By Randy Strait
To get the most out of seasonal services, construction contractors need to consider their equipment’s efficiency and ability to accurately and precisely clear their customer’s properties in as few passes as possible. Balancing liability exposure and productivity may seem like a tightrope to walk, but if snow removal contractors incorporate these strategies and look for the right pusher features, they will be successful.
1. Size it right and calculate pushing time
A customer’s property size helps contractors determine the type and amount of equipment they should use. To start with, pick a pusher with the proper size and weight for the skid steer or loader as well as for the application. Bigger pushers aren’t always better.

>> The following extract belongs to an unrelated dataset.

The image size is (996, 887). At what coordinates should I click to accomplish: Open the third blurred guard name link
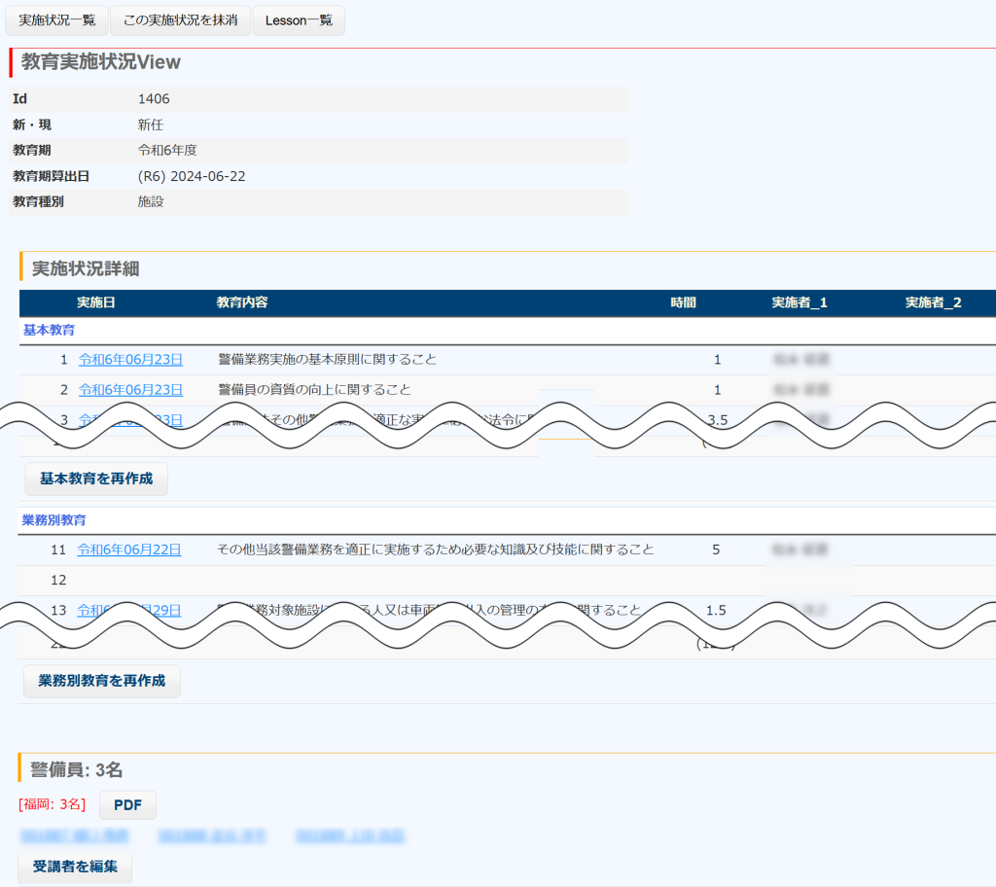tap(350, 836)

For example, a skid steer equipped with a 10-foot pusher ideally clears narrow parking aisles and handicapped parking spaces during the day with traffic present — a common occurrence when people scramble for supplies to ride out the storm. A 19-foot loader-mounted pusher works more efficiently on large lots with wider clearing areas.
Many contractors with containment plows use a formula based on acres and pushing capacity to determine productivity ahead of time. This creates a strategy for operator schedules and determines priority when it comes to clearing properties according to size.
For example, if there is 3-inches of snow on the lot a 10-foot containment plow with a pushing capacity of 13 yards will take roughly 30 minutes to clear anywhere from two to three acres. A contractor using a 16-foot model with a 28-yard capacity can estimate the same job in the same weather conditions to take about half the time. This formula changes depending on snow conditions and characteristics, such as wet snow, which takes longer to clean, but it gives a rough timeframe with which to work and helps determine the amount of pushers and machines needed.
2. Cut salt
A pusher with features that successfully remove ice cuts out the need to spend time applying salt. A sectional snow pusher with a steel cutting edge effectively scrapes even hard-packed snow and ice down to the pavement on the first pass. Plus, the individual sections of the pusher get into dips and depressions in the pavement — leaving cleaner results by removing more snow and ice with each pass than traditional designs. This saves time and cuts significant outsourcing costs, such as hiring extra pick-up plow operators for follow-up snow removal. It also reduces the amount of salt needed.
3. Move easily
A drop-and-go slip-style hitch lets the pusher move freely from the equipment and automatically adjust to any change in pavement. This prevents the operator from having to manually correct the pusher each time it drops, which needs to be done with other hitch styles. This leads to a time-consuming, challenging and — for inexperienced operators — frustrating process that if done incorrectly results in extra maintenance and repairs.
A hitch that lets the pusher lie properly each and every time extends the pusher’s life and guarantees a clean surface. Plus, a pusher that keeps the carrier equipment moving rather than creating drag also conserves salt and fuel.
4. Get easy maintenance
Quick and easy serviceability in the field minimizes downtime and increases efficiency. It’s beneficial for an operator to have parts readily available in order to fix damaged components. Doing so cuts repair time quickly, down to only about 10 to 15 minutes. This gets contractors back to work faster rather than waiting for a shop mechanic to repair the pusher.
5. Reduce operator fatigue
An efficient pusher helps operators avoid long hours and fatigue that lead to costly mistakes and carelessness. This affects a contractor’s safety and could damage the customer’s property or lead to an accident. Stay safe and efficient with the right strategy and pusher this season.
During 40 years in the snow removal business, Randy Strait, owner and president of Arctic Snow & Ice Control Inc. and Arctic Snow & Ice Products, has tackled everything from his own driveway to parking lots at some of the nation’s largest businesses. He believes the key to quality work and reduced liability is to be prepared for each and every snow removal job — no matter the size.